View Park’s administration refused to allow the All-City guard to play with its team while he was taking independent study courses at home. That decision eventually led to the dismissal of James Wilkes as the team’s coach for “philosophical differences” with the school, according to Brian Taylor, View Park’s middle-school principal who took over as the boys’ coach.
Pruitt’s father, George, who was attending View Park’s Coliseum League game against visiting Dorsey Friday night, said he hoped City officials would reach a decision some time next week.
Pruitt, pictured, was a key player for Division III state champion Lakewood Artesia as a sophomore and averaged 26.9 points last season. He is the younger brother of Gabe Pruitt, who was a second-round draft pick by the Boston Celtics last summer after spending one season playing for USC.
Taylor, a former New York Nets basketball player whose son, Bryce, is a standout at Oregon, plans to keep both jobs at View Park, at least through the current season.

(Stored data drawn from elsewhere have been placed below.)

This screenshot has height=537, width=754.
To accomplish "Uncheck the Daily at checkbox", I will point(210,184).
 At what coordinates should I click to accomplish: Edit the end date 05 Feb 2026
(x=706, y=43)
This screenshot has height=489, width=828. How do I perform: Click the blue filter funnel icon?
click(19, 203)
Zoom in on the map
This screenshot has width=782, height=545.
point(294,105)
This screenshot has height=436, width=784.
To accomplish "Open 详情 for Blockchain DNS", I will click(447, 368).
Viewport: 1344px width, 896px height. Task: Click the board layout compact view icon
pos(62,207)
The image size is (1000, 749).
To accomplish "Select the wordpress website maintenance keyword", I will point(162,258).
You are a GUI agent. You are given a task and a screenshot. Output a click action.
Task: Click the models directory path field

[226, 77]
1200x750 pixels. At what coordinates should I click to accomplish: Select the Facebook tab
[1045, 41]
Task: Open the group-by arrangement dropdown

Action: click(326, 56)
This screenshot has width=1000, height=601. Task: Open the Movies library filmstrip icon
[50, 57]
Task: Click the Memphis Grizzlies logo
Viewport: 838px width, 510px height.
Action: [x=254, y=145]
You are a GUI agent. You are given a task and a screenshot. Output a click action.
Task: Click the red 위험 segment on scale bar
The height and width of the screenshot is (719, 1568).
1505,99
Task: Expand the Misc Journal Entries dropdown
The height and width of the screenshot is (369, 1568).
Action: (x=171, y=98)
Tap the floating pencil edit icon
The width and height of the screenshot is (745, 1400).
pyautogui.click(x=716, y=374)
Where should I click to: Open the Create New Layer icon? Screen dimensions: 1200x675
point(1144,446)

Though Wilkes had guided the Knights to a 23-12 record and the City’s Small Schools Division championship, Taylor said the school’s administration was adamant that its students be enrolled in classes on campus in order to compete on its athletic teams.
‘We feel very strongly that academics comes first,’ said Taylor, who took over the team on Monday.
Taylor has coached youth basketball for several years and was a former girls’ basketball coach at North Hollywood Harvard-Westlake and boys’ coach at Shalhevet.
On Friday, he said it had been “an exhausting week,” but the Knights (4-3, 2-1) have responded with league victories over host Manual Arts, 74-59, on Wednesday, and Dorsey, 76-74.
“Even though it’s been an exhausting week for me, it’s been even tougher on the young people,” Taylor said. “They lost a great coach in Wilkes, who they loved dearly. And to have them overcome that to win against a great team like Dorsey [5-2, 2-1] is phenomenal.”